WHAT THE TASK REQUIRES: Each entry must appear in the answer exactly as given.

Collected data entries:
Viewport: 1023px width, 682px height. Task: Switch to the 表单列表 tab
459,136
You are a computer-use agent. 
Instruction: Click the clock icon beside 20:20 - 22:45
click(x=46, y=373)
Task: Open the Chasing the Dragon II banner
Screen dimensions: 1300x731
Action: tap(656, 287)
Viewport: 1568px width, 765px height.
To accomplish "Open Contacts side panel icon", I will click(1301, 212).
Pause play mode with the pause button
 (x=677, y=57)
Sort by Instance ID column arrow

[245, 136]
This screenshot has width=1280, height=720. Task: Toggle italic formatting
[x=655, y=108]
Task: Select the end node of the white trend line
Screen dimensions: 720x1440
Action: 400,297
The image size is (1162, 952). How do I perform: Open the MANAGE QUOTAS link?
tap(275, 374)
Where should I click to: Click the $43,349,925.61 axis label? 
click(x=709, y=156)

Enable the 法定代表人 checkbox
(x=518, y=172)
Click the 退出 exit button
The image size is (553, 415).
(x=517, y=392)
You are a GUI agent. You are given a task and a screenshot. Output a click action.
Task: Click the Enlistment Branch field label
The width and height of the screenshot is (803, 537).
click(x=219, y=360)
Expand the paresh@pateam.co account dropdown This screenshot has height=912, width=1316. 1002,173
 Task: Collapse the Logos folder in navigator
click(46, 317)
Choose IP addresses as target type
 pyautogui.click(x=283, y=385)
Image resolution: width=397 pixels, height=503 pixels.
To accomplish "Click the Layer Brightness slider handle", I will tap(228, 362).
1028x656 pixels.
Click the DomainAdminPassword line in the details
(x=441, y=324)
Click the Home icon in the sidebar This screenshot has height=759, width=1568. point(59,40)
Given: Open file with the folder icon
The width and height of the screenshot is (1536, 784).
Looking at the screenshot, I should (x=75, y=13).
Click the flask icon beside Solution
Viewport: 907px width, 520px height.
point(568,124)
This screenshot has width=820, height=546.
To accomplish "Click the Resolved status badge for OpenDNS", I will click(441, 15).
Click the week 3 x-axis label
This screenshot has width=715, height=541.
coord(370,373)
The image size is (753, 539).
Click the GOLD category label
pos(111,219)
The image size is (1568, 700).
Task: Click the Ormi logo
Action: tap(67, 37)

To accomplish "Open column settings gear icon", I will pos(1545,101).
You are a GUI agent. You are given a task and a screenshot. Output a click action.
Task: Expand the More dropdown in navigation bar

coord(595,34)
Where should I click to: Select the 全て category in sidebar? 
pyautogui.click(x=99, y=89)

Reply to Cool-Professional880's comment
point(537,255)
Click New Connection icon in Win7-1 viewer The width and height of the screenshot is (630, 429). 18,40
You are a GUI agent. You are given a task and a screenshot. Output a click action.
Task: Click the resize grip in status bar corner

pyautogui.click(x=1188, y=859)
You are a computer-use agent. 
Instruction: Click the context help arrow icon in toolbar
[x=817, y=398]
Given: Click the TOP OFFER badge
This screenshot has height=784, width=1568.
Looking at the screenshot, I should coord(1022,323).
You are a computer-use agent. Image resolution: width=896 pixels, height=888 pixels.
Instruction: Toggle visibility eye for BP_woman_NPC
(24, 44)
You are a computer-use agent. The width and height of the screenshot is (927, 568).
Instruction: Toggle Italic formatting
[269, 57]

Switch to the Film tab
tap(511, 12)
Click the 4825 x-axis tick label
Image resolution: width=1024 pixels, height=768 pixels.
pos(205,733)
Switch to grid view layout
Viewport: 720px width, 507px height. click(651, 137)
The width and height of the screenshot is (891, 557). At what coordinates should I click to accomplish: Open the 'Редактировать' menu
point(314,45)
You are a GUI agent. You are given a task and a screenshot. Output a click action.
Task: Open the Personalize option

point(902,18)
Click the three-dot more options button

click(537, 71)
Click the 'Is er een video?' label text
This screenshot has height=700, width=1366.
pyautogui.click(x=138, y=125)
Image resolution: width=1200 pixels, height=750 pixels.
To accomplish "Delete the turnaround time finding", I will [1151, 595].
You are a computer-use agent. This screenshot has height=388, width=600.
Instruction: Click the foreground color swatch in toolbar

FINISHED TASK:
Viewport: 1023px width, 682px height. Task: Switch to the 表单列表 tab
459,136
You are a computer-use agent. 
Instruction: Click the clock icon beside 20:20 - 22:45
click(x=46, y=373)
Task: Open the Chasing the Dragon II banner
Screen dimensions: 1300x731
Action: tap(656, 287)
Viewport: 1568px width, 765px height.
To accomplish "Open Contacts side panel icon", I will click(1301, 212).
Pause play mode with the pause button
 (x=677, y=57)
Sort by Instance ID column arrow

[245, 136]
This screenshot has width=1280, height=720. Task: Toggle italic formatting
[x=655, y=108]
Task: Select the end node of the white trend line
Screen dimensions: 720x1440
Action: 400,297
The image size is (1162, 952). How do I perform: Open the MANAGE QUOTAS link?
tap(275, 374)
Where should I click to: Click the $43,349,925.61 axis label? 
click(x=709, y=156)

Enable the 法定代表人 checkbox
(x=518, y=172)
Click the 退出 exit button
The image size is (553, 415).
(x=517, y=392)
You are a GUI agent. You are given a task and a screenshot. Output a click action.
Task: Click the Enlistment Branch field label
The width and height of the screenshot is (803, 537).
click(x=219, y=360)
Expand the paresh@pateam.co account dropdown This screenshot has height=912, width=1316. 1002,173
 Task: Collapse the Logos folder in navigator
click(46, 317)
Choose IP addresses as target type
 pyautogui.click(x=283, y=385)
Image resolution: width=397 pixels, height=503 pixels.
To accomplish "Click the Layer Brightness slider handle", I will tap(228, 362).
1028x656 pixels.
Click the DomainAdminPassword line in the details
(x=441, y=324)
Click the Home icon in the sidebar This screenshot has height=759, width=1568. point(59,40)
Given: Open file with the folder icon
The width and height of the screenshot is (1536, 784).
Looking at the screenshot, I should (x=75, y=13).
Click the flask icon beside Solution
Viewport: 907px width, 520px height.
point(568,124)
This screenshot has width=820, height=546.
To accomplish "Click the Resolved status badge for OpenDNS", I will click(441, 15).
Click the week 3 x-axis label
This screenshot has width=715, height=541.
coord(370,373)
The image size is (753, 539).
Click the GOLD category label
pos(111,219)
The image size is (1568, 700).
Task: Click the Ormi logo
Action: tap(67, 37)

To accomplish "Open column settings gear icon", I will pos(1545,101).
You are a GUI agent. You are given a task and a screenshot. Output a click action.
Task: Expand the More dropdown in navigation bar

coord(595,34)
Where should I click to: Select the 全て category in sidebar? 
pyautogui.click(x=99, y=89)

Reply to Cool-Professional880's comment
point(537,255)
Click New Connection icon in Win7-1 viewer The width and height of the screenshot is (630, 429). 18,40
You are a GUI agent. You are given a task and a screenshot. Output a click action.
Task: Click the resize grip in status bar corner

pyautogui.click(x=1188, y=859)
You are a computer-use agent. 
Instruction: Click the context help arrow icon in toolbar
[x=817, y=398]
Given: Click the TOP OFFER badge
This screenshot has height=784, width=1568.
Looking at the screenshot, I should coord(1022,323).
You are a computer-use agent. Image resolution: width=896 pixels, height=888 pixels.
Instruction: Toggle visibility eye for BP_woman_NPC
(24, 44)
You are a computer-use agent. The width and height of the screenshot is (927, 568).
Instruction: Toggle Italic formatting
[269, 57]

Switch to the Film tab
tap(511, 12)
Click the 4825 x-axis tick label
Image resolution: width=1024 pixels, height=768 pixels.
pos(205,733)
Switch to grid view layout
Viewport: 720px width, 507px height. click(651, 137)
The width and height of the screenshot is (891, 557). At what coordinates should I click to accomplish: Open the 'Редактировать' menu
point(314,45)
You are a GUI agent. You are given a task and a screenshot. Output a click action.
Task: Open the Personalize option

point(902,18)
Click the three-dot more options button

click(537, 71)
Click the 'Is er een video?' label text
This screenshot has height=700, width=1366.
pyautogui.click(x=138, y=125)
Image resolution: width=1200 pixels, height=750 pixels.
To accomplish "Delete the turnaround time finding", I will [1151, 595].
You are a computer-use agent. This screenshot has height=388, width=600.
Instruction: Click the foreground color swatch in toolbar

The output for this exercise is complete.